Taking the line with "Click the Recovery icon in sidebar" as the first, copy every line through the end of the records below exactly. Do not include pictures.

═════ EXTRACTED DATA

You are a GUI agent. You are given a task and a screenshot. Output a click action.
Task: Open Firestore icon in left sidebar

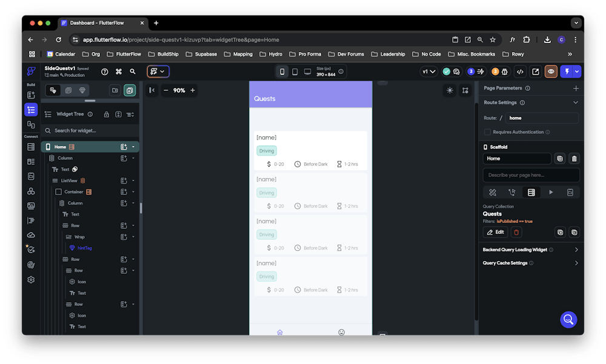tap(31, 147)
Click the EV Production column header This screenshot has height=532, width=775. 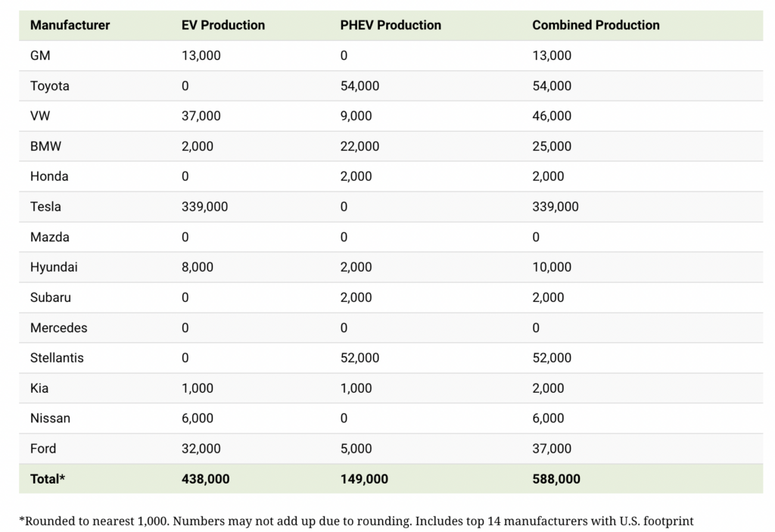click(223, 25)
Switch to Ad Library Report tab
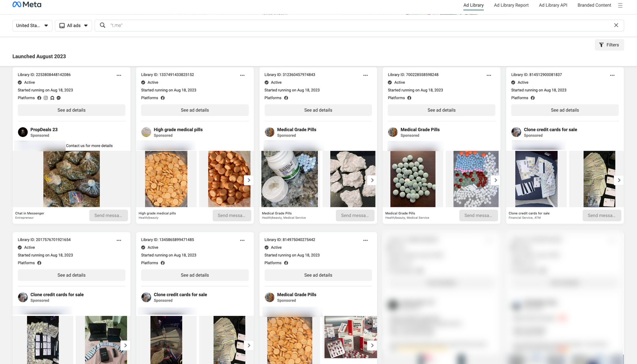Viewport: 637px width, 364px height. point(511,5)
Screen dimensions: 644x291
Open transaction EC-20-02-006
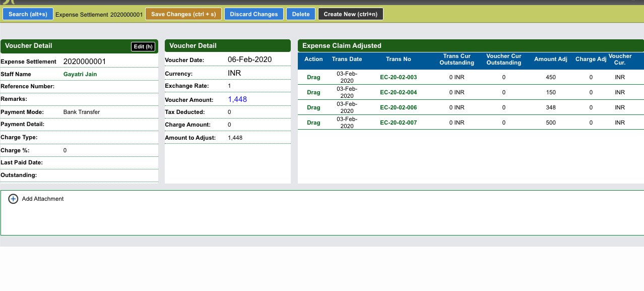pos(398,108)
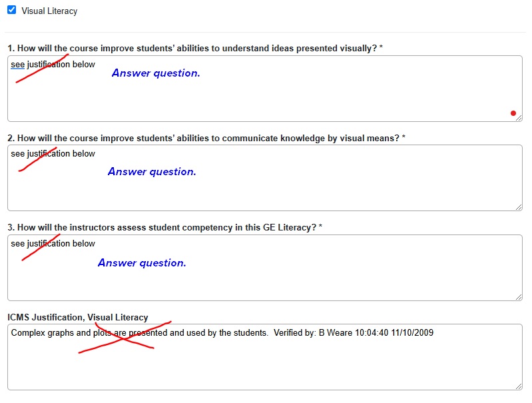Image resolution: width=532 pixels, height=403 pixels.
Task: Click the question 1 label about ideas presented visually
Action: (x=195, y=49)
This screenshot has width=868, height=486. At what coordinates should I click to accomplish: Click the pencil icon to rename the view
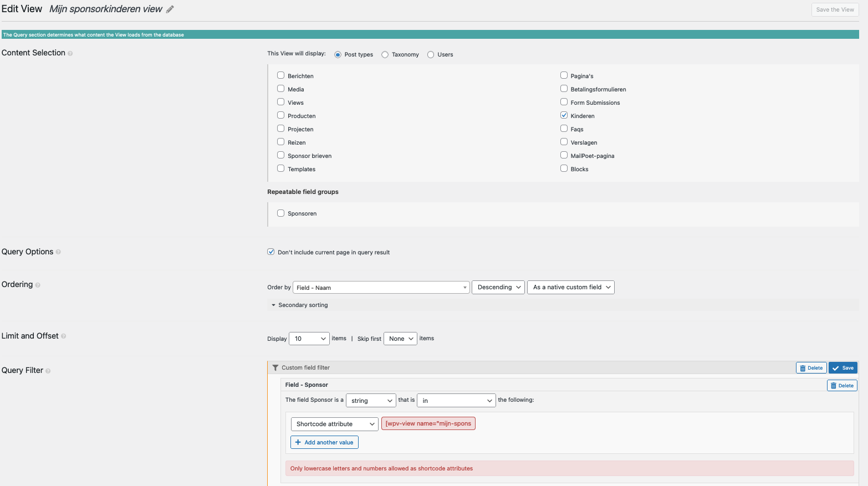point(170,9)
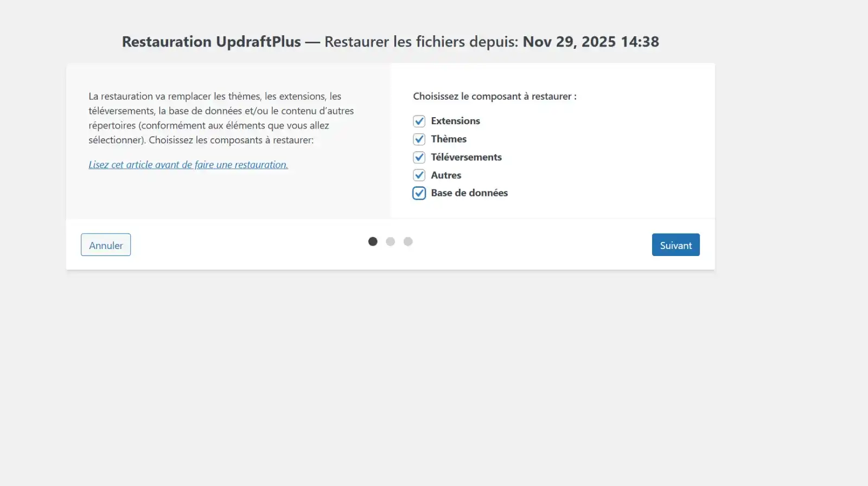Viewport: 868px width, 486px height.
Task: Open the 'Lisez cet article' link
Action: pyautogui.click(x=188, y=165)
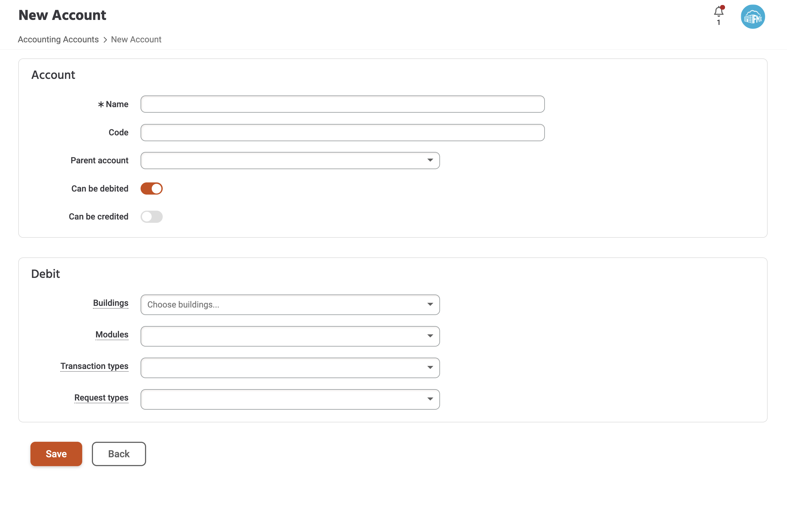Expand the Transaction types dropdown
This screenshot has width=787, height=532.
(290, 368)
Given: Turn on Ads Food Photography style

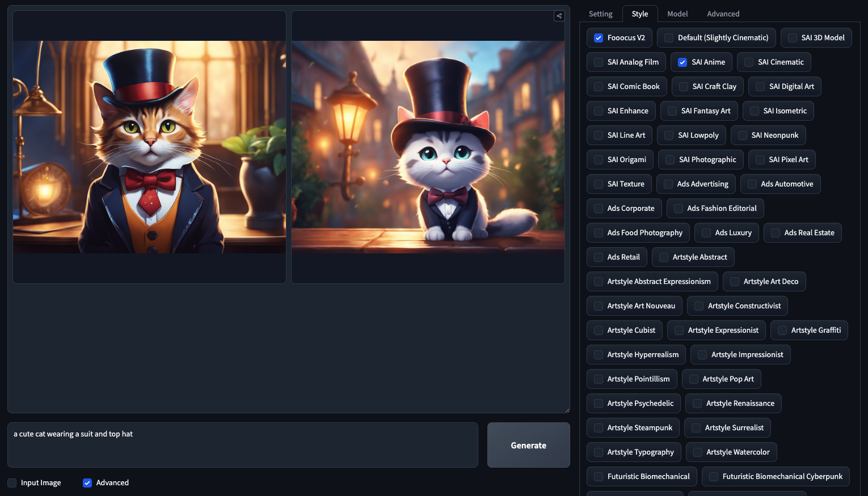Looking at the screenshot, I should pyautogui.click(x=599, y=233).
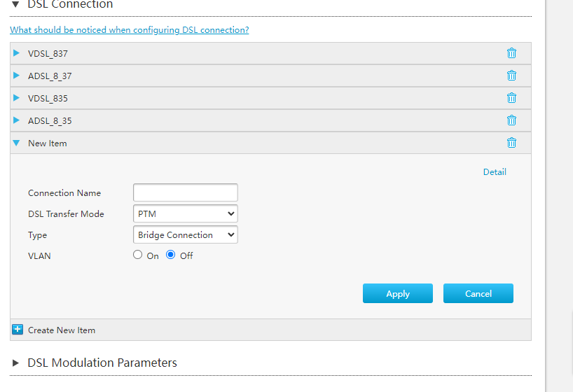Click the Apply button
The height and width of the screenshot is (392, 573).
[398, 293]
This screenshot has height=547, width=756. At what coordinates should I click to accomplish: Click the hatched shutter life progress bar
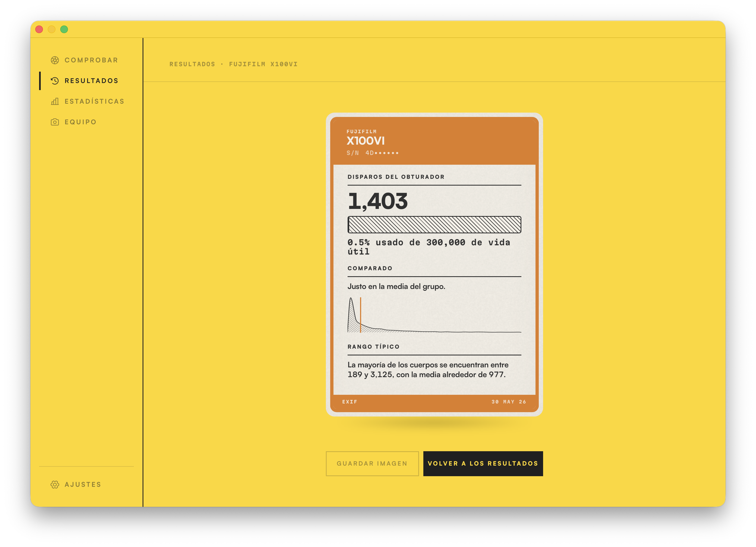[434, 225]
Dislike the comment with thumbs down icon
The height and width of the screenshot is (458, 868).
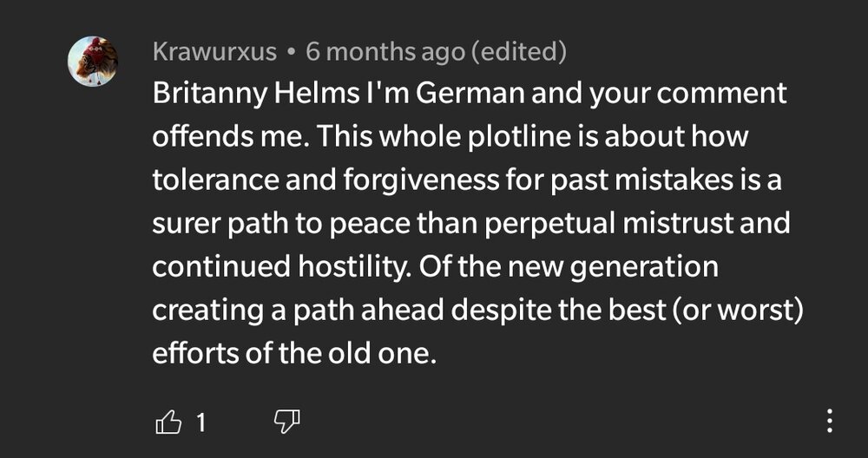pyautogui.click(x=287, y=422)
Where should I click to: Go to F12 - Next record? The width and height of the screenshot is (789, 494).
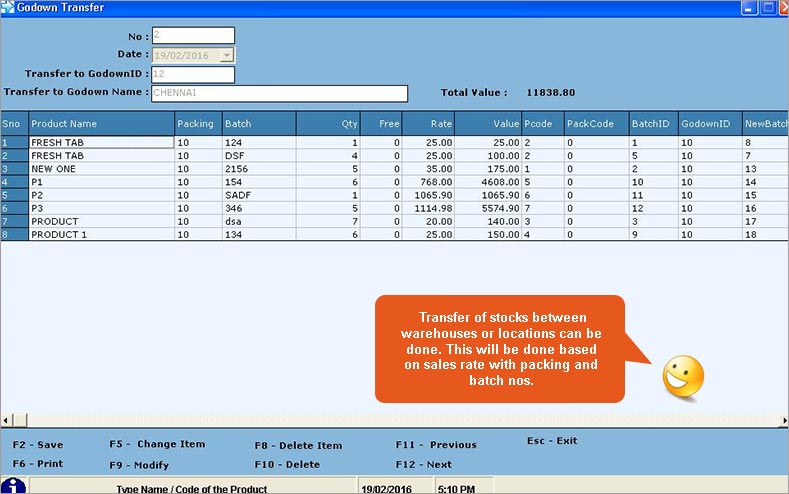click(424, 464)
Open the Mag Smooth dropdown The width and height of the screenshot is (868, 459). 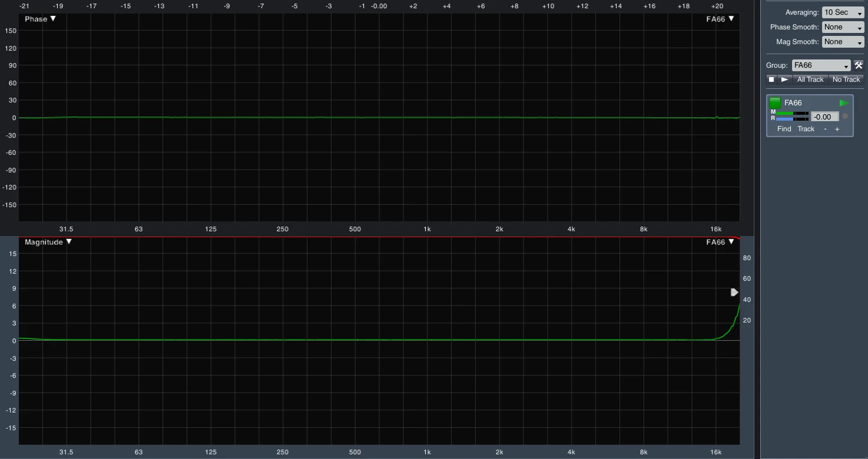tap(843, 42)
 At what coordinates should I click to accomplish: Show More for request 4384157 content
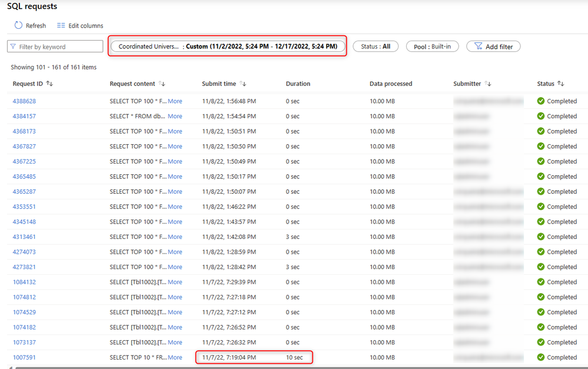pyautogui.click(x=175, y=117)
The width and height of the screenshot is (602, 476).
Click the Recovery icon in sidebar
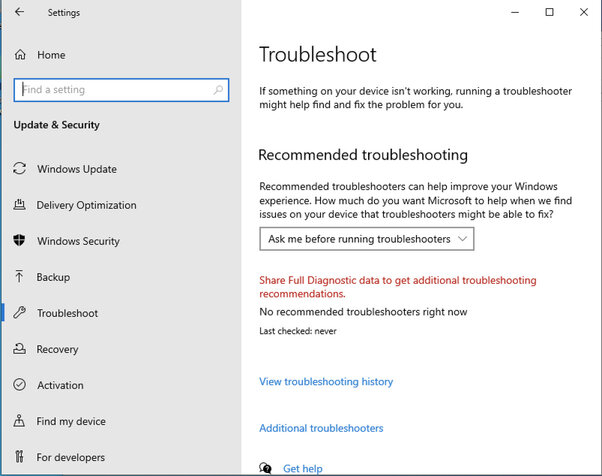point(19,349)
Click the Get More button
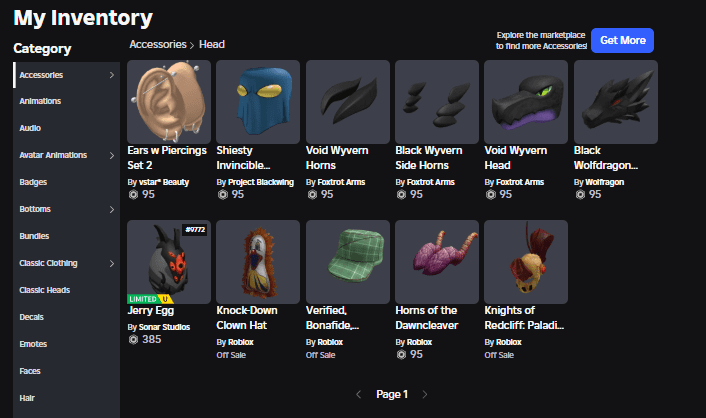The width and height of the screenshot is (706, 418). point(622,41)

══════════

> [RESULT OF THIS EXERCISE]
Click the Recovery icon in sidebar
point(19,349)
Click the Get More button
The width and height of the screenshot is (706, 418). point(622,41)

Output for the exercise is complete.